**Document**:

Here is a visual example for a covered-call strategy with ETH:
While seemingly simple on the surface, DOVs provide a lot of incredible value to DeFi and its users. This is through its ability to provide high yield, scalable trading and liquidity, and the creation of brand new primitives.
Yield
Crypto has always been a never ending search for the highest yields. Whether this be through money markets, providing liquidity on decentralized, exchanges, or high APY rebase tokens. However, the main sources of yield have had their fair share of problems.
For money markets, while yields come from organic demand to borrow, many pools suffer from a “crowding out” effect. There is far more demand for easy yield than there is to borrow, and as lending pools rise in TVL, yields are forced to drop. As a result, many money markets can only pay low single-digit yields without token emissions.
For AMM liquidity, users need to have exposure to two assets, which causes potential impermanent loss and less overall price exposure. Also, most of the rewards are given out in token inflation, which is not a sustainable practice, and the pools suffer from the same “crowding out” effect as money markets.
Rebase tokens, while backed by a treasury of assets, pay out through high token inflation. While the APY can seem like incredible returns, this is assuming the token price doesn’t fall as a result of the enormous money printing behind the scenes.

**Provided data**:
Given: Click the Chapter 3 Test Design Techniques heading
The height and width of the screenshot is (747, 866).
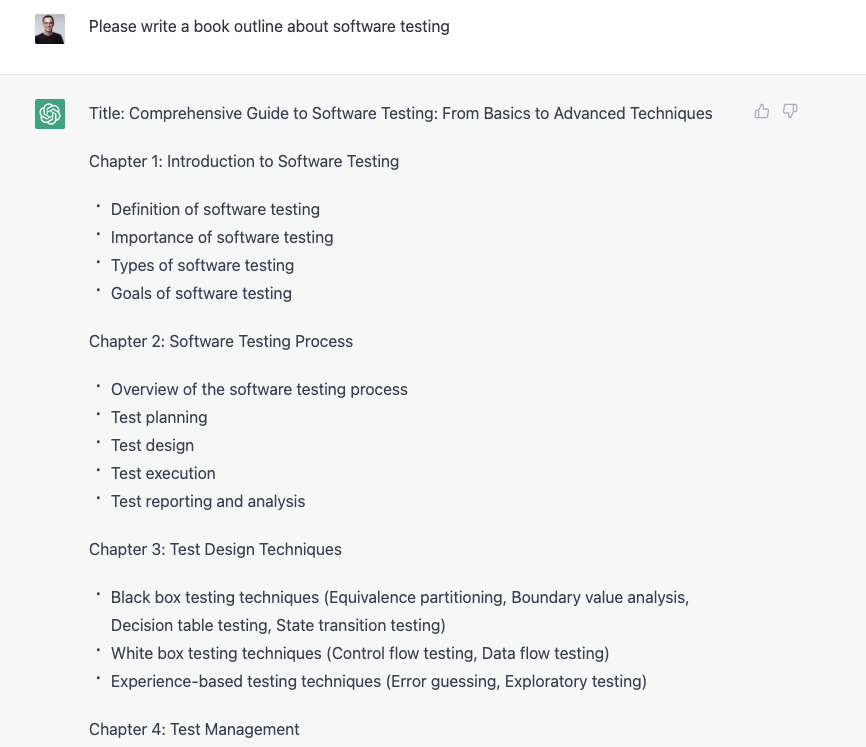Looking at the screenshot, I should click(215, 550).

==

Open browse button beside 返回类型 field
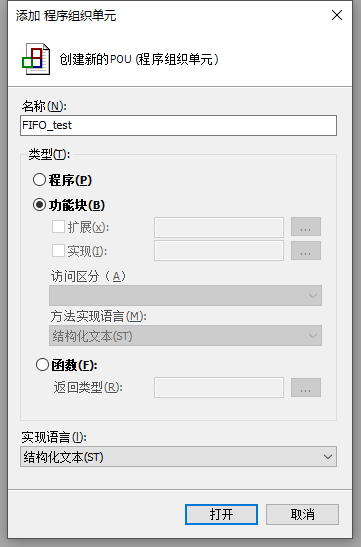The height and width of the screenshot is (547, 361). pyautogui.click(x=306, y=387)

**What the task requires**: Reproduce verbatim everything in the passage on DeFi option vaults from "For money markets, while" down to "as money markets.".

**The answer**:
For money markets, while yields come from organic demand to borrow, many pools suffer from a “crowding out” effect. There is far more demand for easy yield than there is to borrow, and as lending pools rise in TVL, yields are forced to drop. As a result, many money markets can only pay low single-digit yields without token emissions.
For AMM liquidity, users need to have exposure to two assets, which causes potential impermanent loss and less overall price exposure. Also, most of the rewards are given out in token inflation, which is not a sustainable practice, and the pools suffer from the same “crowding out” effect as money markets.